トヨタ関連の正味収入保険料1.7倍に、あいおいニッセイの展望
あいおいニッセイ同和損害保険は、トヨタ自動車関連の保険やサービスを手がける「海外トヨタリテール事業」の売上高にあたる正味収入保険料を2026年3月期に、22年3月期比1・7倍となる1600億円超まで引き上げる。4年で約650億円上積みする。
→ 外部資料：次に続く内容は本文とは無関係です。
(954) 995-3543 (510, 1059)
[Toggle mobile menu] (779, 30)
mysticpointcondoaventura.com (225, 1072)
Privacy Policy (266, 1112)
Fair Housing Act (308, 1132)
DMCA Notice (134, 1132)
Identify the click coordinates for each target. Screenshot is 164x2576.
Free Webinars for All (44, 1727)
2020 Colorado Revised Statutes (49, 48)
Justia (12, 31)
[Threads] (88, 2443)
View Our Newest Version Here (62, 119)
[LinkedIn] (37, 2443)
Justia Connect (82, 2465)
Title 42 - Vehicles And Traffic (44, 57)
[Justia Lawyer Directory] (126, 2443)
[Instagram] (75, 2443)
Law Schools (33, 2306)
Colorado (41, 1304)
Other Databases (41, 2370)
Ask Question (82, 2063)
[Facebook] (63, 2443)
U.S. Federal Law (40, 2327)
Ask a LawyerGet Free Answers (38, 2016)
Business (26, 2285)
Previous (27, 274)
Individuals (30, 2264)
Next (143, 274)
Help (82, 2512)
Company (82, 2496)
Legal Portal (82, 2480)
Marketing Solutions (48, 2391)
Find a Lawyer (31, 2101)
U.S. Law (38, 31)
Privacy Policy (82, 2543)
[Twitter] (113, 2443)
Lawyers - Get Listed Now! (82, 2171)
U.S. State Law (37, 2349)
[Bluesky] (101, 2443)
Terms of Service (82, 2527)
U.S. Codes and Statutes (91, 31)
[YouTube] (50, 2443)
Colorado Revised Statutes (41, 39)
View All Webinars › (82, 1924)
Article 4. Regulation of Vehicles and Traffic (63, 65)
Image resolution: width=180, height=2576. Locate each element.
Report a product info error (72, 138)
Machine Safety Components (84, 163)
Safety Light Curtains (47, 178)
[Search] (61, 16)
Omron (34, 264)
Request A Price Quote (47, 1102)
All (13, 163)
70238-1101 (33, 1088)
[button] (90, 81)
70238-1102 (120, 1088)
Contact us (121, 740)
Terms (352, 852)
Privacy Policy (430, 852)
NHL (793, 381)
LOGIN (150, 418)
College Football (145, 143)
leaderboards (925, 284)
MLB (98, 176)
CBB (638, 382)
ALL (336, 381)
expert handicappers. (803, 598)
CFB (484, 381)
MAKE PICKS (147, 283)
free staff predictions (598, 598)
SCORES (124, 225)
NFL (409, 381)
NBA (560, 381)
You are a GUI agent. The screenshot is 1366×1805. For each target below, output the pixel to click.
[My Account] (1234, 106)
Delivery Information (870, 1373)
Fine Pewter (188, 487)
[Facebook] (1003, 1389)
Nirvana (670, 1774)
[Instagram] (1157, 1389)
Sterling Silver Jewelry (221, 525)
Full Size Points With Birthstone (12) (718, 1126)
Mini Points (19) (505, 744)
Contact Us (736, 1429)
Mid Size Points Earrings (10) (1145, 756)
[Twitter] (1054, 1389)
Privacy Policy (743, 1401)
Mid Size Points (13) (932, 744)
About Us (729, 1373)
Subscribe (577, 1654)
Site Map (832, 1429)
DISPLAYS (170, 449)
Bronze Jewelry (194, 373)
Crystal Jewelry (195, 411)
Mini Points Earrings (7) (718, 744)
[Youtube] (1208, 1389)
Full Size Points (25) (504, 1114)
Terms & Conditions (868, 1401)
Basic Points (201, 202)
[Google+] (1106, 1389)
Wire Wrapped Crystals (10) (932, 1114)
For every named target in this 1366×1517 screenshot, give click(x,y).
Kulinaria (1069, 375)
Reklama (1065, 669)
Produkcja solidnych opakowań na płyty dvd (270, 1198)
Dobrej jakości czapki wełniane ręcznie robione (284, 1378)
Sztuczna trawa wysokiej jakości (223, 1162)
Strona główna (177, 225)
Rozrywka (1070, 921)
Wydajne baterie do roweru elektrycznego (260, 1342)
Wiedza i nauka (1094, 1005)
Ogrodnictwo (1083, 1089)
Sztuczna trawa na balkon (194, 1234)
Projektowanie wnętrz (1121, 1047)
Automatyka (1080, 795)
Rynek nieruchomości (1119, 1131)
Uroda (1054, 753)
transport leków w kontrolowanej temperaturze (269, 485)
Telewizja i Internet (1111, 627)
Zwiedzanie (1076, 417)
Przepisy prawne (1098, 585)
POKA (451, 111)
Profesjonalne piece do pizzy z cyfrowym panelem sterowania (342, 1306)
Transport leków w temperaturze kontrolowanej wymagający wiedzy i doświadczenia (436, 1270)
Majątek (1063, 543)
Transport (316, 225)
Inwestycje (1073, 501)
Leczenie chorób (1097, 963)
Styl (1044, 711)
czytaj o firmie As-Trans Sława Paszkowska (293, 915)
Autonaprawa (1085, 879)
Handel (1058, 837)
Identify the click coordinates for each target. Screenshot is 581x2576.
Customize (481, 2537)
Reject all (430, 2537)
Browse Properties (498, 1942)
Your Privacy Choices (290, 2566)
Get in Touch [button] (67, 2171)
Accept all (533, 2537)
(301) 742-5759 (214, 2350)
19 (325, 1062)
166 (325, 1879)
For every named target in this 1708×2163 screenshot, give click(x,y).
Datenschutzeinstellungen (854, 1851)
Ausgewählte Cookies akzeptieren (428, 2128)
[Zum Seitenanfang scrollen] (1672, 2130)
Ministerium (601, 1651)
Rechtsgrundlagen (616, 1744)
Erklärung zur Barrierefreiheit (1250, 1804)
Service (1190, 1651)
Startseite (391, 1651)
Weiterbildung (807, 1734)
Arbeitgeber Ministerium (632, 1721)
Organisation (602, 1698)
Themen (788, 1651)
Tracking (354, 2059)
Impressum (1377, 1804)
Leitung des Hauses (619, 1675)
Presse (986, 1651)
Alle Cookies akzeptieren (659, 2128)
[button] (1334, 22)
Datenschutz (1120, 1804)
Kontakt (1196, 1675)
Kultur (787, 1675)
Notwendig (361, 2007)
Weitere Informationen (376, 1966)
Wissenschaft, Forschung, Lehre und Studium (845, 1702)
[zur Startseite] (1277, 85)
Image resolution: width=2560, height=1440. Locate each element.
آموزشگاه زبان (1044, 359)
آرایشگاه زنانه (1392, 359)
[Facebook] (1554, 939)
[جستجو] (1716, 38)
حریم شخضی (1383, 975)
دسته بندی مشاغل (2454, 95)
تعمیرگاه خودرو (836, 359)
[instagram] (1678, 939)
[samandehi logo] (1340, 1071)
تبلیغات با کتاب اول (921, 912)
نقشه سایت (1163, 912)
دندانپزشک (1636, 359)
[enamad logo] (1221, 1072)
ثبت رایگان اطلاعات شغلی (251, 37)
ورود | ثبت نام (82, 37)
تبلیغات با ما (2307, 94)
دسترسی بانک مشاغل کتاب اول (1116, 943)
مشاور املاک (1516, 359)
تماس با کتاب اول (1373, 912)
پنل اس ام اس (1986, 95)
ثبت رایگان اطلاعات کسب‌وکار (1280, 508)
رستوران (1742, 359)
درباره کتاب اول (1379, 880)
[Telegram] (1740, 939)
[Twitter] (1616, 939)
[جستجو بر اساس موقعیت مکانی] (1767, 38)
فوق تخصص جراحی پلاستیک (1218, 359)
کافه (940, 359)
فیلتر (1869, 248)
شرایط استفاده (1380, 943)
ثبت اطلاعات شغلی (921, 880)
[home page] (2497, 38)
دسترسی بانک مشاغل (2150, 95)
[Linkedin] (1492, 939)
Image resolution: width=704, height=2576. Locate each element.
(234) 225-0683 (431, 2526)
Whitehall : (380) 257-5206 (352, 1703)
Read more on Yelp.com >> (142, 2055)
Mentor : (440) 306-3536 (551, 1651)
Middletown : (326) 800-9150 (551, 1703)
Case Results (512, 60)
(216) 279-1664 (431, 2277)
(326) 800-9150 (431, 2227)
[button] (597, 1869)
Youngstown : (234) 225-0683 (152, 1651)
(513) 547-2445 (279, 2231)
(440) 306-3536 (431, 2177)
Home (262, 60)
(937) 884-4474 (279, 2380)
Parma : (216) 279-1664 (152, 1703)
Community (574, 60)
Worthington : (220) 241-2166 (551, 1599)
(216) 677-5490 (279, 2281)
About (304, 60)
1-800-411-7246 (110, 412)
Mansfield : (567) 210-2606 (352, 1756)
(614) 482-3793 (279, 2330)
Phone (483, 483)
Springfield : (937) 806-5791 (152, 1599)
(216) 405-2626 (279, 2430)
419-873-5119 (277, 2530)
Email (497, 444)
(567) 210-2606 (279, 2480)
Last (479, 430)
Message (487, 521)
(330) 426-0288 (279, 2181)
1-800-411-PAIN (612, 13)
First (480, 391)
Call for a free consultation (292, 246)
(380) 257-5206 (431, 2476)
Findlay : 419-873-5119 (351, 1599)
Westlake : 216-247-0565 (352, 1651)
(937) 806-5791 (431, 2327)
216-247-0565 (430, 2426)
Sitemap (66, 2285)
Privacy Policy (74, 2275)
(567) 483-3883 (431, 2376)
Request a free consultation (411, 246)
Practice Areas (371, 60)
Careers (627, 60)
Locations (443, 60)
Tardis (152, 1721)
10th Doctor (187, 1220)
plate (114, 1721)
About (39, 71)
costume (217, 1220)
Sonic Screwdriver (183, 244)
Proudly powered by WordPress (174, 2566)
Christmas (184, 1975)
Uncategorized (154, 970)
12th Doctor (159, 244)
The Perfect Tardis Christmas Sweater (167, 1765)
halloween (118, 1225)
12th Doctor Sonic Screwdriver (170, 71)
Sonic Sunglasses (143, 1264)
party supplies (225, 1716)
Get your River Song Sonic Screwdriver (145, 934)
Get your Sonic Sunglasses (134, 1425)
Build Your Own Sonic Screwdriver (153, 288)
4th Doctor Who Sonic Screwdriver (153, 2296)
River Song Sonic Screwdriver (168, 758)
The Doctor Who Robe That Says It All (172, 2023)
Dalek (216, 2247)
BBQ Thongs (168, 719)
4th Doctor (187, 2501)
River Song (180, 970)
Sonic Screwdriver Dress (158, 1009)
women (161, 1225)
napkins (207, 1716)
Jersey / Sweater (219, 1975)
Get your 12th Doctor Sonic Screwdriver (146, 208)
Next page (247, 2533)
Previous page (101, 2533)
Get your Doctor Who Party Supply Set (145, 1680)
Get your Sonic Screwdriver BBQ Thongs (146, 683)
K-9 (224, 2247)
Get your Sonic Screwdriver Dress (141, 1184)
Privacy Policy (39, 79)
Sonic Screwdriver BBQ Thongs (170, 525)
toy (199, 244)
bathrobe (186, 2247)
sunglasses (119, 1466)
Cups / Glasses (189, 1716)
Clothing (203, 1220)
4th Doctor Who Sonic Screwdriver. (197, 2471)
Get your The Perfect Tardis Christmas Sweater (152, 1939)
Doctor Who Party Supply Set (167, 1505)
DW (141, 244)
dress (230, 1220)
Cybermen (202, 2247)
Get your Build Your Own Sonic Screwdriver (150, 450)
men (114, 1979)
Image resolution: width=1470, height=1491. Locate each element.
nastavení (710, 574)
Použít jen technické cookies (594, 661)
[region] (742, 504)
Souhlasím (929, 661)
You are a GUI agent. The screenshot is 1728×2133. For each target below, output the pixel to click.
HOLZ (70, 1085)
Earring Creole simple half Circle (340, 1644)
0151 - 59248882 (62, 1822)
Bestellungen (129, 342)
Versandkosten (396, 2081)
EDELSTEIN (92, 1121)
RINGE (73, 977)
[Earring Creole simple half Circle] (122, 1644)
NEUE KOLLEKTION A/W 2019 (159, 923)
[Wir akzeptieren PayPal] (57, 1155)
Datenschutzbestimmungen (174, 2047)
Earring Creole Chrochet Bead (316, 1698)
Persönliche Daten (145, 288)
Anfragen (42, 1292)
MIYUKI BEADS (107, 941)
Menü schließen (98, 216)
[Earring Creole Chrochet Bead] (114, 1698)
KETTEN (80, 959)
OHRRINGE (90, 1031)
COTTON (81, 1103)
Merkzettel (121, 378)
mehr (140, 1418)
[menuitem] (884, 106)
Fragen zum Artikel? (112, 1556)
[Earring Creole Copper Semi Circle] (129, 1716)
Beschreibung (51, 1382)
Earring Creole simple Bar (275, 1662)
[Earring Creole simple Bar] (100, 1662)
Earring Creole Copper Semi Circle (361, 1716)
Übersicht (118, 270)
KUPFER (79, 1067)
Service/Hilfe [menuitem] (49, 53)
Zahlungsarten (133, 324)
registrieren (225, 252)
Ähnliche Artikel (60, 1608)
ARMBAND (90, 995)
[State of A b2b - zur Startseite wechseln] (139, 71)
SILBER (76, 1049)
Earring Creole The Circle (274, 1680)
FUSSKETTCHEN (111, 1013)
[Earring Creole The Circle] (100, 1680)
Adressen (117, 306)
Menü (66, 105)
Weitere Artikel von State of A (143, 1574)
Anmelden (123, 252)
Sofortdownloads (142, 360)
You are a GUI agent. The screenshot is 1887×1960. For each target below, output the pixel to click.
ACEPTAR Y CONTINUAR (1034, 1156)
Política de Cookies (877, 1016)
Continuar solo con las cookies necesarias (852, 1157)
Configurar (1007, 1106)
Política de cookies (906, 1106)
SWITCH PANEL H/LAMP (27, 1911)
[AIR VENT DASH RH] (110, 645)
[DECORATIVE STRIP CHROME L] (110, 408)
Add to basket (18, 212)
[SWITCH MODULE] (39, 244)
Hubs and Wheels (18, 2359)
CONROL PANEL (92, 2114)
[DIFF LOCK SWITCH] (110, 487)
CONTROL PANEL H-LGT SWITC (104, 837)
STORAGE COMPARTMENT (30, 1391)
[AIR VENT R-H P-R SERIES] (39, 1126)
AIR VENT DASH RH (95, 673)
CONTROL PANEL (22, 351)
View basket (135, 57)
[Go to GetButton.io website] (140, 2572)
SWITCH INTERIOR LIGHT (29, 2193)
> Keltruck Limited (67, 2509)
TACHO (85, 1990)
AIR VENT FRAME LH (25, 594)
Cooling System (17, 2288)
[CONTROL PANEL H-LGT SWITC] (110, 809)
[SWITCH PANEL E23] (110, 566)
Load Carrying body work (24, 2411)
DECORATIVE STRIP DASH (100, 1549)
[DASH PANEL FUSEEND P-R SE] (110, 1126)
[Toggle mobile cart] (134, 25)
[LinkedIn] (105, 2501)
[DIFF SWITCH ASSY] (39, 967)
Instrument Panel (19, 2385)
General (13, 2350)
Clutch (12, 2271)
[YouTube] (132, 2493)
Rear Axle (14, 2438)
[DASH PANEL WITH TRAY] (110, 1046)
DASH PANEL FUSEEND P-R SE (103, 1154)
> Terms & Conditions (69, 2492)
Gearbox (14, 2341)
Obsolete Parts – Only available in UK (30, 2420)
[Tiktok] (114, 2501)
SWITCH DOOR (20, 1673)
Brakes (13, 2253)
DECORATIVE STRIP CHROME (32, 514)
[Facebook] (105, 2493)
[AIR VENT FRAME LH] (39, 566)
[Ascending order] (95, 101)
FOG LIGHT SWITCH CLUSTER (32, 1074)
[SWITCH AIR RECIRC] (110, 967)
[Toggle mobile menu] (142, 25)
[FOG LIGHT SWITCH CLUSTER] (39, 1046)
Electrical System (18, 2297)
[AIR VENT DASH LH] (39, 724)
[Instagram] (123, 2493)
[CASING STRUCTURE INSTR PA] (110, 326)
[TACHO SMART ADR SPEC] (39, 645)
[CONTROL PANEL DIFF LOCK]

契約者の走行データに合わせて保険料を割り引くテレマティクス(自動車向け通信サービス)保険や車のサブスクリプション(定額制)サービス向けの保険をはじめ、成長を見込む商品・サービスを横展開して事業拡大を狙う。
海外トヨタリテール事業は、トヨタ車を購入した個人や法人への「保険販売」が中心のビジネスモデルだったが、トヨタ自動車が目指すモビリティーカンパニーへの進化に合わせて事業を拡大。3階建て戦略を掲げ、従来の保険販売を基盤に電気自動車(EV)、シェアリングサービスなどの「CASE・MaaS」領域、走行データの分析・販売などの「データビジネス」領域を組み合わせて商品・サービスの高度化を図っている。米国やシンガポールでは、データビジネスを手がける会社を設立。各地域で培ったデータ活用のノウハウを市場に合わせて横展開し、正味収入保険料を引き上げる。
同事業は1997年に英国で開始し、21年までにドイツ、米国をはじめ37の国・地域で展開。トヨタ自動車、トヨタファイナンス(名古屋市西区)との協業により海外トヨタ販売店を介して保険商品やサービスを販売してきた。
同事業の22年3月期の正味収入保険料の半分程度を欧州が占める。今後、中国・東南アジアなどの正味収入保険料を伸ばし、欧州以外の国・地域の割合を7割程度まで高めたい考え。
タイでは20年に運転挙動反映型テレマティクス保険を発売し、22年7月末までに約13万台の契約を獲得。中国・東南アジア市場を牽引(けんいん)している。